**Reading passage**:
=====
Observability Isn't Tools, It's How You Think
Observability Isn't Tools, It's How You Think
When an incident hits, most teams don’t lack data. They lack observability. They lack clarity.
Observability isn’t tooling. It’s not about vendors. It’s not dashboards, metrics, or traces. Observability is a practice. The practice of knowing what we understand about production systems. The practice of reasoning from evidence under uncertainty.
What I’m about to walk through isn’t a framework for observability. It IS observability. This is how we practice knowing what we understand about production systems.
The Five Steps ARE Observability
These five steps define observability as a practice:
- Ask falsifiable questions
- Understand your measurements
- Design valid comparisons
- Interpret evidence
- Build knowledge
This is epistemics applied to production systems. How we know what we understand when systems are failing. How we move from confusion to knowledge.
We’ve all seen this: dashboards everywhere, alerts firing, and the same questions keep coming up. What’s going on? Is it the database? Did the deploy break something?
=====
**Record extracts**:
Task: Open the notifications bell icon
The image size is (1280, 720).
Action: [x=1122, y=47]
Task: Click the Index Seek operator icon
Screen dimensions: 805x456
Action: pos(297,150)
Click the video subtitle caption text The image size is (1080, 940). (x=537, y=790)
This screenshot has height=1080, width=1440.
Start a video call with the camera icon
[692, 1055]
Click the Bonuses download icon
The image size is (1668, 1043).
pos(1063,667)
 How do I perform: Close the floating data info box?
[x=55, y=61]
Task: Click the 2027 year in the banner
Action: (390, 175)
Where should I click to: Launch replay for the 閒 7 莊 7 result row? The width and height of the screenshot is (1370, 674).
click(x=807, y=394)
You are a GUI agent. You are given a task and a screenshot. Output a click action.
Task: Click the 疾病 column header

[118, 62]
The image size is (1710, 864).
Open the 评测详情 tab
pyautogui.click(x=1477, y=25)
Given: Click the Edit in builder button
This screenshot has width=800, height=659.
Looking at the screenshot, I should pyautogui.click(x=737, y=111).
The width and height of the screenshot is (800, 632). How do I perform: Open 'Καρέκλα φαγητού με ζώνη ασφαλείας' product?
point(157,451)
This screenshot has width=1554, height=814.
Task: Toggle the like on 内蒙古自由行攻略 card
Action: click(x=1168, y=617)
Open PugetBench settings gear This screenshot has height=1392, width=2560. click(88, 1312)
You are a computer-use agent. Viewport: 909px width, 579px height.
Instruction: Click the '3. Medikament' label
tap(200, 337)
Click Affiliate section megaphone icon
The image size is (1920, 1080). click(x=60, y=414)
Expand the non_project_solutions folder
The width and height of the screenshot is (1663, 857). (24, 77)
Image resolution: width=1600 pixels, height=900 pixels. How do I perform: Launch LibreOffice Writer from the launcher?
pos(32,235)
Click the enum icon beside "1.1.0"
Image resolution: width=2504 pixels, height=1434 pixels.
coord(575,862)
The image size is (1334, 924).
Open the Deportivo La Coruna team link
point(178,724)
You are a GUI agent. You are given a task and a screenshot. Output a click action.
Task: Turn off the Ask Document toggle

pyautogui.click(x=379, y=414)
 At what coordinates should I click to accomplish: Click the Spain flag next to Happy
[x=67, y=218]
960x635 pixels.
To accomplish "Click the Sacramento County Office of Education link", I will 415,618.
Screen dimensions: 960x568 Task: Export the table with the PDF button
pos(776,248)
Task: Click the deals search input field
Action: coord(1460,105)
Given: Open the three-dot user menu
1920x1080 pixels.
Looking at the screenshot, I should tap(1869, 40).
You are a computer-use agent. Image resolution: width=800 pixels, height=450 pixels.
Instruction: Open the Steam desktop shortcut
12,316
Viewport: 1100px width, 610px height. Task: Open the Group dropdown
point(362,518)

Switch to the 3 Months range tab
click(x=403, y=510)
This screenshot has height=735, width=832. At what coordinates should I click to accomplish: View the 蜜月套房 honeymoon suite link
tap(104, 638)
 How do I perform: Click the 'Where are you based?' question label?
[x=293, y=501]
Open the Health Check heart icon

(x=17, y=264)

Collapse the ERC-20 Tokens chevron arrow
=====
**Required task A**: In the observability article, what is the first of the five steps that define observability as a practice?
**Required task B**: Carry the observability article forward from its last line.

**Final answer A**: Ask falsifiable questions.

**Final answer B**:
Step 1: Ask Falsifiable Questions
The first failure in most incidents isn’t technical. It’s epistemic.
We ask questions that feel urgent but aren’t answerable:
- “Is the database slow?”
- “Is the network acting up?”
- “Could it be Kubernetes?”
These questions cannot be proven wrong. Which means they can’t be answered, only argued.
What Makes a Question Falsifiable?
A falsifiable question sounds like this: For checkout requests in us-east-1, did the schema migration at 14:05 increase p95 database latency compared to the previous deploy?
Now we have:
- Scope: checkout requests in us-east-1
- Comparison: before and after the schema migration
- Measurable outcome: p95 database latency
Tools That Help
Deploy markers, version labels, trace annotations, these don’t answer questions. They make better questions possible.
Deploy markers in your dashboards, versioning labels in your Prometheus metrics (like the build_info metric), Kubernetes labels and annotations, and tracing all enable this practice.
Common Mistake
If you can’t say what evidence would prove your question wrong, it’s not ready yet. That’s not a valid alert. That’s not a valid comparison.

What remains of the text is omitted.